Tag: vaginosis bakterialis

Salah satu yang mengancam kesehatan organ intim, khususnya organ intim vagina ialah vaginosis bakterialis. Kondisi ini bisa mengakibatkan efek yang cukup buruk untuk kesehatan vagina kamu karena bisa menyebabkan iritasi, gatal, kemerahan, dan juga pembengkakan di area vagina.

Apa itu vaginosis bakterialis?

Vaginosis bakterialis merupakan sebuah infeksi vagina yang terjadi karena terganggunya keseimbangan bakteri penyang ada di dalam vagina. Pada umumnya, tubuh mempunyai bakteri baik yang berfungsi melindungi tubuh dari bakteri jahat yang bisa menyebabkan infeksi.

Akan tetapi, pada penderita vaginosis bakterialis kadar bakteri baik di dalam vagina berkurang sehingga tak mampu melawan infeksi yang terjadi.

Vaginosis bakterialis bisa dialami oleh perempuan pada segala usia. Akan tetapi, sebagian besar kasus ini terjadi saat perempuan berada dalam masa reproduksi, yaitu pada usia 15 – 44 tahun.

Gangguan ini tergolong infeksi ringan. Tetapi, jika dibiarkan tanpa adanya pengobatan bisa menyebabkan infeksi menular seksual. Bila infeksi bakteri vagina terjadi ketika hamil maka risiko mengalami komplikasi kehamilan menjadi lebih tinggi.

Gejala vaginosis bakterialis

Vaginosis bakterialis kerapkali tidak menimbulkan gejala. Tetapi, pada sebagian wanita gejala utama gangguan ini ialah keputihan. Keputihan tersebut mempunyai tekstur yang encer dan berwarna kelabu/ putih. Keputihan pun mengeluarkan bau yang amis, terutama saat menstruasi atau melakukan hubungan seks dengan pasangan.

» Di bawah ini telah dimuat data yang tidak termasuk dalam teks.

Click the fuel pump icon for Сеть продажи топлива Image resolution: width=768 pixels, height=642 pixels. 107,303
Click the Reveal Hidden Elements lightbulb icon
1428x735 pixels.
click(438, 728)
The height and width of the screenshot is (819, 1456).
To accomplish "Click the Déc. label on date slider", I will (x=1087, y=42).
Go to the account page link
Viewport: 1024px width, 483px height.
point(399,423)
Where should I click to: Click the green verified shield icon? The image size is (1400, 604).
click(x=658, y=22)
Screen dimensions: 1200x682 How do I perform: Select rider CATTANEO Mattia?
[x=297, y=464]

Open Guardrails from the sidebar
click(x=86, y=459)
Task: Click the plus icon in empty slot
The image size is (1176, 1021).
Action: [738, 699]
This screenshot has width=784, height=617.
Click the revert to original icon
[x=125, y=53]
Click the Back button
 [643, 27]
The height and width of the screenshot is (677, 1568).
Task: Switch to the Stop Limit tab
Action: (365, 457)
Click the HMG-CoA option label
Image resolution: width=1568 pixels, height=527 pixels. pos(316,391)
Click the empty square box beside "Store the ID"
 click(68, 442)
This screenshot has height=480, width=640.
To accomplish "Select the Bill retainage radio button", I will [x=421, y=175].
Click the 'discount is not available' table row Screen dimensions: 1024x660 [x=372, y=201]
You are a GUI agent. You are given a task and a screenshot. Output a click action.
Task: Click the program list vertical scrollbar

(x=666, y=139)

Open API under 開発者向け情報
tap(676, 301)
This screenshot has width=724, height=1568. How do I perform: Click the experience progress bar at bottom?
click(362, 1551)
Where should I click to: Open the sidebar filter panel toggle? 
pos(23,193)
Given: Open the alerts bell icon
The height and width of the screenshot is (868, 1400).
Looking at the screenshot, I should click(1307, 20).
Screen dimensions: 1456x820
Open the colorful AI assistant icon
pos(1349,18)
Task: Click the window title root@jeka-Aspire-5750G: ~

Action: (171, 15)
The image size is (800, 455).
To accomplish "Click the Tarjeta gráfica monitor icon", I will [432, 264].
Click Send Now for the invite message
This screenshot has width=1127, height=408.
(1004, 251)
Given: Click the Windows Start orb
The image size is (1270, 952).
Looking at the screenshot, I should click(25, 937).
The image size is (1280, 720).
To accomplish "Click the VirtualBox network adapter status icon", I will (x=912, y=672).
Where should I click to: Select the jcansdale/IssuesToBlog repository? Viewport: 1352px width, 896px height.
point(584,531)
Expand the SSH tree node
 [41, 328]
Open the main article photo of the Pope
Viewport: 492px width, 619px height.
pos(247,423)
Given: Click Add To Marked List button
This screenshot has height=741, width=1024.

Selain itu, ada juga gejala lain yang mungkin muncul, misalnya vagina terasa gatal dan nyeri. Rasa perih ketika buang air kecil dan berhubungan seksual pun bisa terjadi. Sebaiknya Anda berkonsultasi dengan dokter apabila mengalami gejala-gejala tersebut.

Berikut adalah gejala yang umumnya muncul pada kasus ini:

  • Keputihan yang berwarna putih keabuan dan berbau amis
  • Terjadi iritasi di daerah vagina
  • Vagina terasa gatal dan terbakar
  • Vagina kemerahan akibat iritasi
  • Vulva menjadi bengkak

Penyebab

Gangguan ini terjadi akibat pertumbuhan yang berlebih dari bakteri tertentu sehingga mengganggu keseimbangan alami bakteri yang terdapat di vagina. Terdapat dua jenis bakteri di dalam vagina, yaitu bakteri baik dan bakteri jahat.

Bakteri baik ialah bakteri Lactobacillus. Bakteri inilah yang berguna membatasi pertumbuhan bakteri jahat dengan menjaga pH normal atau tingkat keasaman vagina. Bakteri ini seharusnya mendominasi jumlah bakteri di dalam vagina, yaitu sekitar 95%.

Selain bakteri baik, juga terdapat bakteri jahat, yaitu bakteri anaerob. Saat jumlah bakteri baik menurun, pertumbuhan bakteri anaerob akan meningkat sehingga menyebabkan vaginosis bakterialis.

Penyebab yang pasti atas terganggunya keseimbangan pertumbuhan bakteri di dalam vagina belum diketahui secara pasti. Akan tetapi, sejumlah faktor diduga dapat meningkatkan risiko wanita mengalami vaginosis bakterialis. Berikut beberapa penyebab/ faktor yang bisa memicu terjadinya kondisi ini:

  • Merokok.
  • Sering berganti pasangan seksual.
  • Tidak menggunakan kondom saat berhubungan seksual.
  • Penurunan bakteri Lactobacillus secara alami.